“O ano de 2018 foi muito bom para a Sonae”, afirma Ângelo Paupério na apresentação de contas

Paulo Azevedo e Ângelo Paupério deixam liderança da Sonae com crescimentos de 33% nos resultados líquidos, para 220 milhões de euros, e de 8,1% no volume de negócios.

Ângelo Paupério, co-CEO da Sonae, diz que 2018 foi “um ano muito bom para a Sonae”, sublinhando o aumento registado no volume de negócios, de 8%, que assim se situou em valores próximos dos seis mil milhões. “Esta subida é particularmente significativa porque se segue a um 2017 em que já tínhamos crescido 7%, além dos crescimentos registados nos anos anteriores”, detalhou o gestor, na conferência de apresentação de resultados de 2018 do grupo Sonae.

No último exercício da liderança conjunta de Ângelo Paupério e Paulo Azevedo, a Sonae registou um crescimento de 33% nos resultados líquidos, para 220 milhões de euros, e de 8,1% no volume de negócios, que se fixou em 5,95 mil milhões de euros.

Tal como se foi verificando nos últimos anos, a Sonae voltou a aumentar a proposta de dividendos, agora em 5%, para os 4,41 cêntimos de euros por ação. Em 2009, a remuneração acionista estava nos 3,15 cêntimos, tendo crescido até aos 4,2 cêntimos em 2017 e, agora para os 4,4 cêntimos. Este valor representa um payout de 42%, abaixo dos 64% do ano passado.

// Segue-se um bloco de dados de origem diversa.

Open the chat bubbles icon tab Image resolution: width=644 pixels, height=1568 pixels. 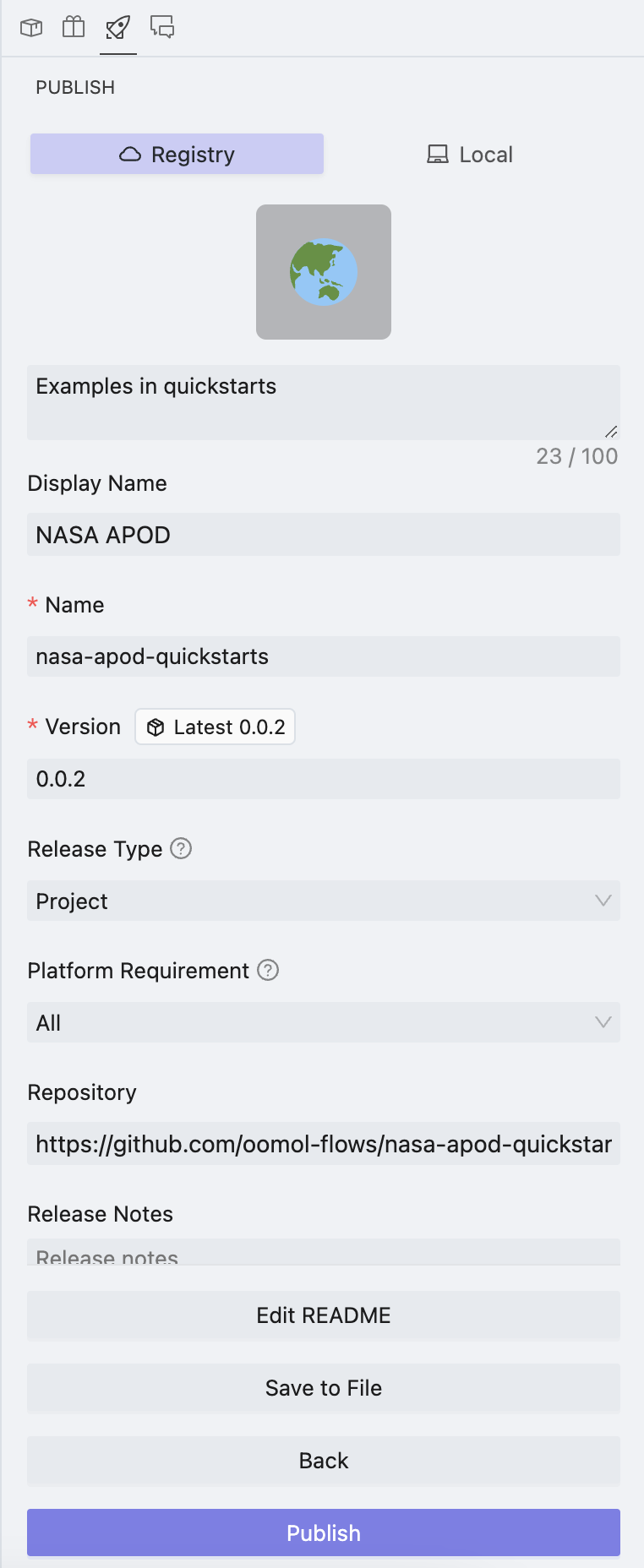tap(162, 28)
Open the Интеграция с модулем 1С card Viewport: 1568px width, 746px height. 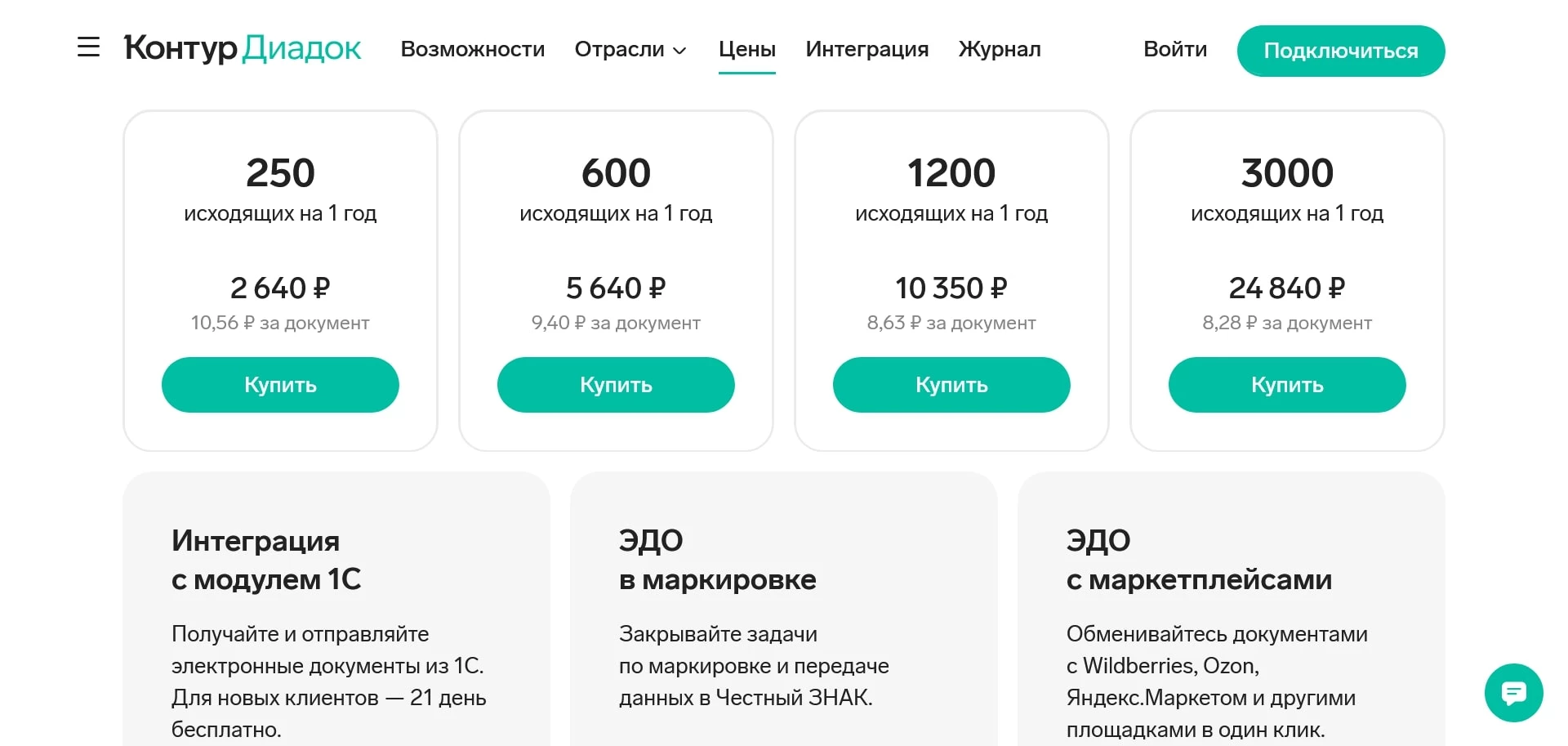click(x=336, y=613)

A apresentação de resultados da Sonae marca um novo momento icónico na vida do grupo que celebra o 60º aniversário este ano, com Paulo Azevedo e Ângelo Paupério a passarem o leme do gigante empresarial para Cláudia Azevedo, filha mais nova de Belmiro de Azevedo, que herda números sólidos e vários desafios.